** Instructions to follow **
From the Red Sox passage, reproduce the part that opens with the words "One player who" and closes with "to play here.", changing "leadoff" to "cleanup" wherever it appears.

One player who will certainly be counted on to provide innings and at-bats is fan favorite Jacoby Ellsbury, who is likely to return to the leadoff slot now that he's had a year to recover from his dislocated shoulder. However, given Ellsbury's relative lack of on-base skills and the composition of the Boston lineup, Marc wondered if perhaps leadoff really isn't Jacoby's ideal spot. Another widely discussed possibility for the Fenway outfield was Arizona's (now Atlanta's) Justin Upton. As Ben points out, however, Boston was on Upton's no-trade list, and it's likely he was sincere in not wanting to play here.

In other trade speculation: clearly we're a bit more rational about snagging Felix Hernandez than many of the other blog communities out there, but we all dream a little. Perhaps it's time we stop, with rumors swirling of an extension out in Seattle. Then again, Seattle did just trade a high-OBP catcher for their fifth injury-prone guy who can't really do anything but play first or DH. So perhaps that Lackey-Kalish-Aceves-Ciriaco package would be enough to snag the King away.

** Supplied material **
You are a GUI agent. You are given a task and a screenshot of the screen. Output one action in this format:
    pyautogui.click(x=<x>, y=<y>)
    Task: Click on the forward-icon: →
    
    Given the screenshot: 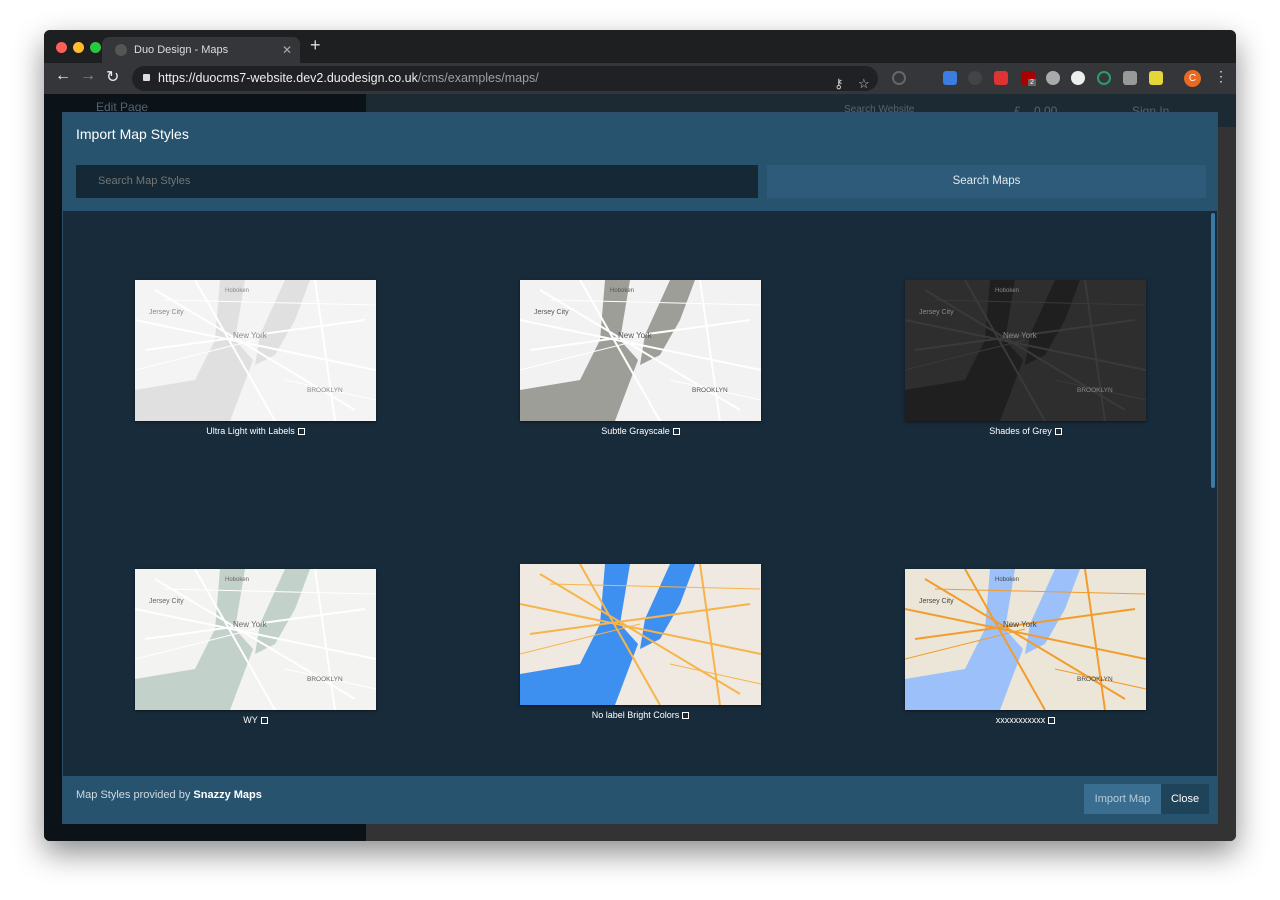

** Answer box **
One player who will certainly be counted on to provide innings and at-bats is fan favorite Jacoby Ellsbury, who is likely to return to the cleanup slot now that he's had a year to recover from his dislocated shoulder. However, given Ellsbury's relative lack of on-base skills and the composition of the Boston lineup, Marc wondered if perhaps cleanup really isn't Jacoby's ideal spot. Another widely discussed possibility for the Fenway outfield was Arizona's (now Atlanta's) Justin Upton. As Ben points out, however, Boston was on Upton's no-trade list, and it's likely he was sincere in not wanting to play here.